Sono poche le persone che lo chiamano per nome, a Konoha.
“Immagino,”
brontola lui, ripensando con una fitta d’angoscia alla schietta
trasparenza del jinchuuriki. “Ma ho l’impressione che sia quasi
impossibile nascondere qualunque cosa a uno come te.”
Shikamaru
si concede un breve sorriso quasi impacciato, gettando via il fondo della sua
sigaretta.
“Siete
in tre, allora,” mormora il genio pensoso.
“Sakura,”
afferma Shikamaru con sicurezza. “E Kakashi senpai?”
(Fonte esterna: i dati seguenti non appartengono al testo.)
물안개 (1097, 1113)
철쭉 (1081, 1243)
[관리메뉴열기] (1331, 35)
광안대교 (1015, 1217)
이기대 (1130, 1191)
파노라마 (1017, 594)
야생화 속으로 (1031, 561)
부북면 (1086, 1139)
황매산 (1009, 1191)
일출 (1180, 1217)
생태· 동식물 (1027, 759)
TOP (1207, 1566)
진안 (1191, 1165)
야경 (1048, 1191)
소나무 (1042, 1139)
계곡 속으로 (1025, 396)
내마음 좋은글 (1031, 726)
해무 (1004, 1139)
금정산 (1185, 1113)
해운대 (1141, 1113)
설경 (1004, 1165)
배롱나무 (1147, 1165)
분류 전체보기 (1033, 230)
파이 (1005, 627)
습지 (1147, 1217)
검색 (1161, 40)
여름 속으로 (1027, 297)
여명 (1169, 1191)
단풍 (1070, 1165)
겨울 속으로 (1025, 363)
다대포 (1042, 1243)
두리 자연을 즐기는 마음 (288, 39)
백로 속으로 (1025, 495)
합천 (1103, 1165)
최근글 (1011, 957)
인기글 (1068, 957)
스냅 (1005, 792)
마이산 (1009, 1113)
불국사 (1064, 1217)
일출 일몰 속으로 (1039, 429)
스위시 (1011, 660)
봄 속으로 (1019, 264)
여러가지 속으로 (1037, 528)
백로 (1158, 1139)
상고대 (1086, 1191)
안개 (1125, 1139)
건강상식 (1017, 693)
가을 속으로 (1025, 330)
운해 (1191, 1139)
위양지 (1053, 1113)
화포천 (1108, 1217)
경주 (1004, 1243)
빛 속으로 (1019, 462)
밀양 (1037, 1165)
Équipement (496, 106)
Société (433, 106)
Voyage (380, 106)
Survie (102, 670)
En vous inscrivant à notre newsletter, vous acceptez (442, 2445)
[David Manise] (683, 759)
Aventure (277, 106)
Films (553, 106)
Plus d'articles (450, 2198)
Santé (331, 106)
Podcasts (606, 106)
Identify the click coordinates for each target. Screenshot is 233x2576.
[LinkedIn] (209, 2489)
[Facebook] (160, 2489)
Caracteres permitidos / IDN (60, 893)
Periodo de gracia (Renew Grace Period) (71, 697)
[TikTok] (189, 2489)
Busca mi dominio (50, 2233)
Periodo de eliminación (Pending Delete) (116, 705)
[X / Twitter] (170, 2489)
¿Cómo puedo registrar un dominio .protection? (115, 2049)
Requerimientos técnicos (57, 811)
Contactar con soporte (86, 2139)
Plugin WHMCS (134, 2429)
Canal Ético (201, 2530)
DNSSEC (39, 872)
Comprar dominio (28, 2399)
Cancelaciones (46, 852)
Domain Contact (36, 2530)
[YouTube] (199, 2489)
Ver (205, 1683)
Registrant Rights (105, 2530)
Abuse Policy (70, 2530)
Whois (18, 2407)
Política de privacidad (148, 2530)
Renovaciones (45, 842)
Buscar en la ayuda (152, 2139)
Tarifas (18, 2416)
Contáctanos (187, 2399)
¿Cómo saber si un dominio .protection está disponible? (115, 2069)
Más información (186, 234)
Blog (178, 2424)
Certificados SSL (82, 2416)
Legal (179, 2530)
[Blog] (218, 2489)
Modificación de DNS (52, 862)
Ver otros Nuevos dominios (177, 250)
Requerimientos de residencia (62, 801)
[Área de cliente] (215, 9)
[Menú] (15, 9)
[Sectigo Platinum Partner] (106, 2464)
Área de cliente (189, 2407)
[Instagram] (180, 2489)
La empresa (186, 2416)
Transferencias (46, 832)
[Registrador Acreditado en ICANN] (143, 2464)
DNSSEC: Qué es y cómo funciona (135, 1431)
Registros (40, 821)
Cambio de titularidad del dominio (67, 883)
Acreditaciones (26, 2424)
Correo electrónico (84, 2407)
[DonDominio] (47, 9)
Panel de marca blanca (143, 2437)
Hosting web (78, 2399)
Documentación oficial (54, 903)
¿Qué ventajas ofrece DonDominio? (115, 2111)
Sasuke annuisce, per nulla sorpreso
dell’esattezza dell’ipotesi.
Shikamaru
lo imita, studiando ininterrottamente il profilo del monte. Quindi sbuffa tra
sé risoluto, parendo essere giunto alla conclusione di chissà
quale riflessione.
“La
sua faccia sarà su questa montagna,” afferma, con certezza
assoluta. “Non può essere altrimenti. Vedrai, tra un paio di
giorni sarà in piedi. Non c’è alternativa.”
Sasuke
aggrotta la fronte, tirando un’altra dolorosa boccata che non basta a
impedire alla sua mano di tremare.
“Come
fai ad esserne tanto sicuro?” chiede con una smorfia scettica.
Shikamaru
sembra pensare che gli stia chiedendo l’ovvio, poi inspira pazientemente.
“Naruto…,”
sorride tra sé. “Lui non si ferma davanti a niente. Aveva due
grandi sogni. Uno,” e gli sfiora il braccio, indicando che effettivamente
il suo desiderio più pressante era riportare indietro proprio lui,
“e due,” prosegue, indicando la montagna. “E se lo conosco
appena un po’ non smetterà di lottare finché non
avrà il titolo di Hokage, esattamente come non ha smesso di farlo
finché non sei tornato e sei stato riammesso a Konoha. Ho calcolato
tutto e non ci sono altre possibili soluzioni, perciò…”
sogghigna quasi, convinto, “smettila di preoccuparti,
Sas’ke.”
Gli
volta le spalle con quelle ultime parole lapidarie, ritornando verso
l’interno dell’ospedale.
Sasuke
rimane fermo, la sigaretta ormai quasi finita tra le dita e il pacchetto di
patatine nell’altra mano. Li guarda assorto, rendendosi conto che quei
gesti di gentilezza non erano solo per lui, ma anche per Naruto. Realizza quasi
improvvisamente che ha intorno una marea di persone, e che per lo più lo
deve al compagno. Naruto muove il mondo intorno a sé con la sola forza
del suo sorriso e del suo coraggio, da sempre.
Gli
sembra che Shikamaru non abbia tutti i torti. La paura e il dolore non se ne
sono andati, ma al di sopra di loro
si è riaccesa una fiammella. Speranza.